• DATA FOR THE TASK
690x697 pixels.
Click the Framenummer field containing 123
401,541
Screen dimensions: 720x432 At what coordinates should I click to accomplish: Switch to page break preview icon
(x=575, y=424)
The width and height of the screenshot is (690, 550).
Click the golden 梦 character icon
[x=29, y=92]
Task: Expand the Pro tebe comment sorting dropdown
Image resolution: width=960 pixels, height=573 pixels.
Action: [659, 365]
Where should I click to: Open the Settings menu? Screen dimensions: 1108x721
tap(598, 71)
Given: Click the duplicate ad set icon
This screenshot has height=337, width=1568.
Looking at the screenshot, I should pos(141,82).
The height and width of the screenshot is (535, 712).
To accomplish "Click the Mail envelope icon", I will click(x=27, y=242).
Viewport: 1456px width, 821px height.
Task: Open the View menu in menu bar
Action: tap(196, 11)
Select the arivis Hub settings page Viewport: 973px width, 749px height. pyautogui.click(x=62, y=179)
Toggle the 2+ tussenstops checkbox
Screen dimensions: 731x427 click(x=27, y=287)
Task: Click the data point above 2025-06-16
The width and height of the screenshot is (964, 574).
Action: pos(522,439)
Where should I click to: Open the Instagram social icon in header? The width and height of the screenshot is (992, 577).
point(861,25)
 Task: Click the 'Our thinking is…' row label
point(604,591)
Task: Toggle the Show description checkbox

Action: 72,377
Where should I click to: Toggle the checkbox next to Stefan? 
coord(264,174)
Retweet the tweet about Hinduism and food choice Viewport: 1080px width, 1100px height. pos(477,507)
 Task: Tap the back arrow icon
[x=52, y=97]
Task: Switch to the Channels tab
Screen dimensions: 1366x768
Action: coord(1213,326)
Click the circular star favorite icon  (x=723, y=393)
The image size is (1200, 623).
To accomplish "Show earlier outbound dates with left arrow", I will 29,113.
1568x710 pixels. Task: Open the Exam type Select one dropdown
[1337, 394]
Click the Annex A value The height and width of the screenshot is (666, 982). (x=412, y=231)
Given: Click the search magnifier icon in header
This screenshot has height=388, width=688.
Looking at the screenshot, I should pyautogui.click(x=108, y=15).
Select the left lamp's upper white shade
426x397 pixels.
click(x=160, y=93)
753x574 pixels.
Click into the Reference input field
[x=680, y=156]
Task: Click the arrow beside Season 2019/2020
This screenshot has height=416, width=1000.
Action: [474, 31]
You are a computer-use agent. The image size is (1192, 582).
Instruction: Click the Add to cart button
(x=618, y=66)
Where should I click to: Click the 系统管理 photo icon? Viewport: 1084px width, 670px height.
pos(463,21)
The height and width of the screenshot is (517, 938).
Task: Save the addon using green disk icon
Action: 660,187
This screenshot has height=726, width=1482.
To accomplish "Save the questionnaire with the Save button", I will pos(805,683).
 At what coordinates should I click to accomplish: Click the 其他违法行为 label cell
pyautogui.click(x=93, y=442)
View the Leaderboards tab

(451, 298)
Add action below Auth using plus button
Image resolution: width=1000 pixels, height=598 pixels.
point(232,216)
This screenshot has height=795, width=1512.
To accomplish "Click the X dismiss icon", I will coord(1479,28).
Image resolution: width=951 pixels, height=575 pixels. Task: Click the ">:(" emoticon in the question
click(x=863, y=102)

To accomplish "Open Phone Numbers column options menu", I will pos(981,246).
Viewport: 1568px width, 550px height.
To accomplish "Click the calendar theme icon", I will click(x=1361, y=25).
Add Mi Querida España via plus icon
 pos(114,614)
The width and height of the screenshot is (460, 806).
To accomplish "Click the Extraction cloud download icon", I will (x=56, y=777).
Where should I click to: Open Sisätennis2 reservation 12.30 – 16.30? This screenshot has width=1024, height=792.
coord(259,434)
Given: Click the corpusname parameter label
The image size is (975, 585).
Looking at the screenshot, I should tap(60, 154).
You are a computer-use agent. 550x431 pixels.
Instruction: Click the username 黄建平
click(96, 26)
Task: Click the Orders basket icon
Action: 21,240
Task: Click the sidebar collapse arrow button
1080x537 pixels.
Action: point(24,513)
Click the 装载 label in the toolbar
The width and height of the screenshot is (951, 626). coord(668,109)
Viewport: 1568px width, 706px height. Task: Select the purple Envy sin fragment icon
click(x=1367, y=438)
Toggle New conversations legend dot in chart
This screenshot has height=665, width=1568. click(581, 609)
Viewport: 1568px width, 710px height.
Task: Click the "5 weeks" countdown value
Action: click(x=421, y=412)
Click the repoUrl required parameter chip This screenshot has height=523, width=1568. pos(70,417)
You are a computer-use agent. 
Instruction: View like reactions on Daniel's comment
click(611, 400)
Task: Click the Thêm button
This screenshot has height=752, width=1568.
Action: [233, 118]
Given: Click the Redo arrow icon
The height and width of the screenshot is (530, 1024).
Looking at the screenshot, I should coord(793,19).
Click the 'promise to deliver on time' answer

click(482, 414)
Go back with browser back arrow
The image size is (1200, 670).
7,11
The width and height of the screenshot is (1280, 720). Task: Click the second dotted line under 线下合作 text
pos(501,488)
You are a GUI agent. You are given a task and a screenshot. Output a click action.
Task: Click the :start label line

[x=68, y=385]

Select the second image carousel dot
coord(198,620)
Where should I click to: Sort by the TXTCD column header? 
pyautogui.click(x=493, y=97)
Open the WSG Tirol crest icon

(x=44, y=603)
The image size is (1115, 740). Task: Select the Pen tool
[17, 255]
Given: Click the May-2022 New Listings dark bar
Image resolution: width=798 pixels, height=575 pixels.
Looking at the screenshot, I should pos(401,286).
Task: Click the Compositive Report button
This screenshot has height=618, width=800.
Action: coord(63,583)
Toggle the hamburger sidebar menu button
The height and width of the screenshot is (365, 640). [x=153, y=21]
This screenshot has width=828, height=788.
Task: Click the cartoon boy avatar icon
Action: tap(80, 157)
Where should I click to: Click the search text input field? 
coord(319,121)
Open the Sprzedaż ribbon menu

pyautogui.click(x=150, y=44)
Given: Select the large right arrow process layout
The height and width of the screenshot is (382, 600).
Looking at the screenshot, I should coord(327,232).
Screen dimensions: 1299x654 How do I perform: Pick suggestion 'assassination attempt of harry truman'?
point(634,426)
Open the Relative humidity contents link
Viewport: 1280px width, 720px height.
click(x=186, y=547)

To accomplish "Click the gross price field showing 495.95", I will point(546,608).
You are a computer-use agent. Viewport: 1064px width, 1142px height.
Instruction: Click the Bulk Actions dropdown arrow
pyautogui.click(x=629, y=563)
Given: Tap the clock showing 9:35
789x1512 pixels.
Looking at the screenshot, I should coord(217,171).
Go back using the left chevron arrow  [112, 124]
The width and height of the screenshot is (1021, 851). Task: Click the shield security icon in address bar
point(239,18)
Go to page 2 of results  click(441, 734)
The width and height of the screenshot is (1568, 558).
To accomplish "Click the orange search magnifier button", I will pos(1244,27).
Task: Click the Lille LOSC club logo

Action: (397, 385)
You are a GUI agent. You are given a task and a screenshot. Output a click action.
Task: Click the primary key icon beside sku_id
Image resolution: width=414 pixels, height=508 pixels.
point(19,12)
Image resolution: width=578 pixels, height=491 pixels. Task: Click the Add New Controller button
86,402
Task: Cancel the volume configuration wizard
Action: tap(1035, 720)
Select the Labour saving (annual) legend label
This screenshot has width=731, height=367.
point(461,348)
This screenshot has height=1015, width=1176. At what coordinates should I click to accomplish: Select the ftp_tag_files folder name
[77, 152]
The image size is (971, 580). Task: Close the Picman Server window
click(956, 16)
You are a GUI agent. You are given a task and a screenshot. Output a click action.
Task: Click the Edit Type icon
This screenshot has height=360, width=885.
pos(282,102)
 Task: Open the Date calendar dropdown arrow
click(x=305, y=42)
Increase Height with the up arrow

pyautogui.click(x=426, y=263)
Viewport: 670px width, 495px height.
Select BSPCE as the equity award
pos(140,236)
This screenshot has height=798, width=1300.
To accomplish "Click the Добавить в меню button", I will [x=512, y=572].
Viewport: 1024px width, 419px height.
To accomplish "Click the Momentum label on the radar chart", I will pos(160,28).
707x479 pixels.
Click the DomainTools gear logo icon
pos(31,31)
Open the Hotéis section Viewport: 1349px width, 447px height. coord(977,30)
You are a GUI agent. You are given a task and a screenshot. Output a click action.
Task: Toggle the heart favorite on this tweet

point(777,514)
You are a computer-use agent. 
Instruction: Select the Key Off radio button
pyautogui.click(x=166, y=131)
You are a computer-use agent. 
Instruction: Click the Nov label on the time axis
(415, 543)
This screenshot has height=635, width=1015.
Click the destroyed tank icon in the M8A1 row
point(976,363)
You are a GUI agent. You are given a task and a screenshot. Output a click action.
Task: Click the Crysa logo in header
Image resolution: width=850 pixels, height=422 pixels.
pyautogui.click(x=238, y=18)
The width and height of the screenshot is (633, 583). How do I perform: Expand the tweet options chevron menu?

• TASK TO CARRY OUT
Look over the records above, and wherever a line contains the string "magnifier", copy that line.

• ANSWER FOR THE TASK
Given: Click the search magnifier icon in header
To accomplish "Click the orange search magnifier button", I will pos(1244,27).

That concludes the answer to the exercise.